26. Bölüm

1.5K 91 4
                                    

Denizin kıyıya vuran yavaş yavaş dalgaları nede sahilin sessizliği içlerinde ki gerginliği rahatlatabiliyordu. Ikisi de öyle bir duygu karmaşası yaşıyordu ki içlerindekileri dile vursalar ayların onca birikmişliği bir yerde eksik kalacaktı . Bu yüzdendi rahatsız edici suskunlukları . O kadar özlem o kadar acı vardı ki içlerinde hiçbir kelime , hiçbir cümle bunları dile getiremezdi. Kelimeler bulunsa cesaret uçup giderdi . Ikisi de cesaret edip söyleyemezlerdi içlerinde ki yangını.

Merve yeşil gözlerini Görkem'e dikti . Onun denizde dolanan bakışlarını kendisine çevirmemek adına büyük bir mücadele verdi kendi içinde . O kadar savaş vardı ki şuna kalbinde bu savaşı mağlubiyetle bitirmek hiç zorlamamıştı genç kızı. İçindekileri dökmek adına açtı ağzını ama sonra bunu göze alamayıp kapattı tekrardan. Hem ne söyleyebilirdi ki? Görkem onun acısını , onun özlemini anlayabilir miydi ? Eğer anlayacak olsa gider miydi? Eğer sevseydi şu an bu durumda iki yabancı gibi olmazlardı . İşte bu yüzden sustu . Pişman olacağını bile bile sustu . İçindekilerin büyüyüp yavaş yavaş onu zehirleyeceğini bildiği halde sustu .
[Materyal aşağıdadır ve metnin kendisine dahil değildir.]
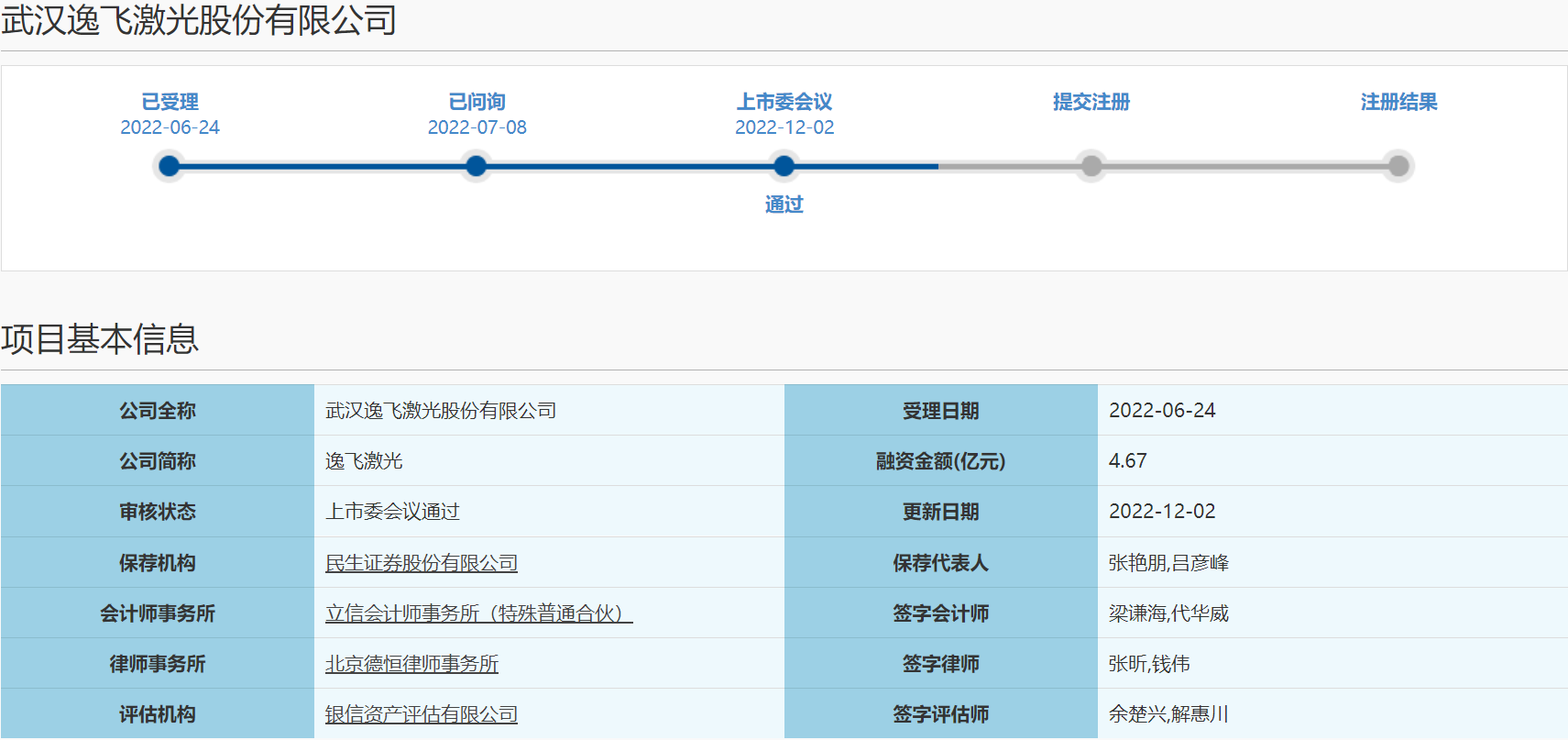Select the 上市委会议 stage label

[784, 102]
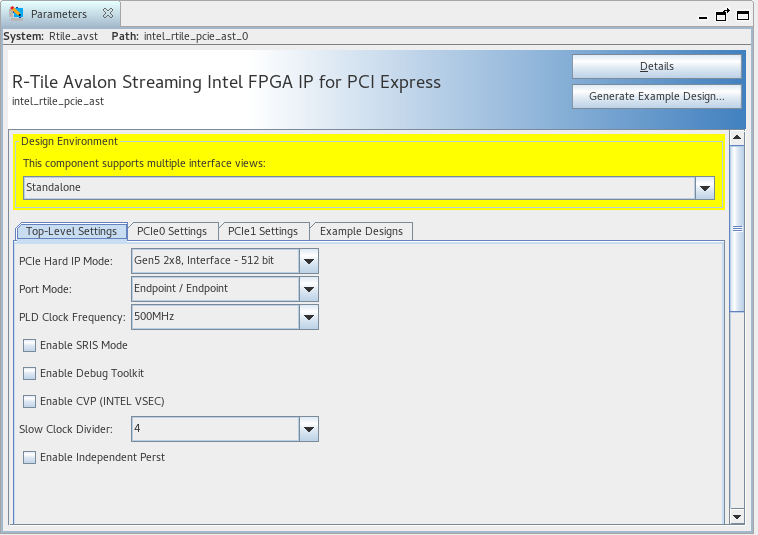
Task: Click the Details button
Action: tap(656, 67)
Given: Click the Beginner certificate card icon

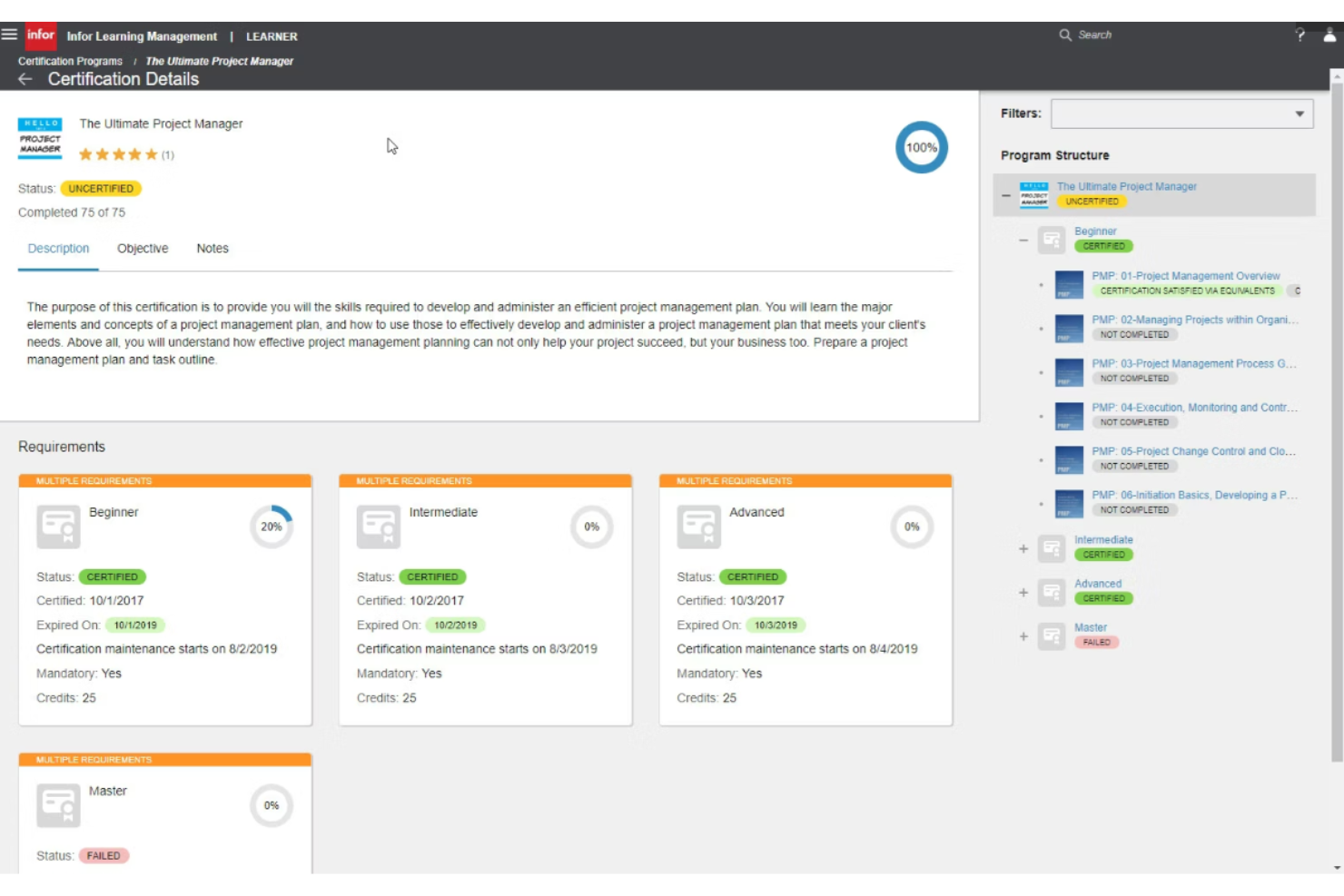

Görkem , genç kızın rahatsız kıpırdamasını fark etmişti . Ama dönememişti ondan tarafa . Biliyordu eğer bir kez bakarsa o gözlere bir kez daha dönemezdi ardına . Onunda en az içinde Merve kadar çok şey birikmişti . Ama açamıyordu içini . Yıllarca ardını düşünmeden hamleler yapan çocuk yoktu sanki şuan . Kendinden çok etrafını düşünmeliydi bunu farkında olarak es geçti sevgisini anlatacak sözleri.

'Sanırım seni çok korkuttum.'

Merve dalgın bakışlarını sabitlediği yattan çekmedi . Çünkü biliyordu uzun süredir çevresine takındığı poker suratı , Görkem e karşı kullanamayacaktı.

'Elbette hem söz konusu ölüm olunca kim korkmaz ki.'

İçindekileri dökemiyor olsa dahi yalan söyleyecek değildi . Hem o dağılışını o yakarışının en büyük tanığı değil miydi Görkem?

'Doğru.'

Daha farklı bir cevap beklemişti Görkem . Bu yüzden bencilliğine kızdı . Kızı aylar önce arkasında bırakan o değil miydi sanki?

'Mutlu musun?'

Merve tek bacağını katlayıp Görkem e doğru döndü . Ve o an dakikalardır çekindikleri bakışma gerçekleşti . Şimdi gözlerin konuşma zamanıdı . Dillerin anlatamadığını belki gözler anlatır umuduyla baktılar birbirlerinin gözlerinin içine .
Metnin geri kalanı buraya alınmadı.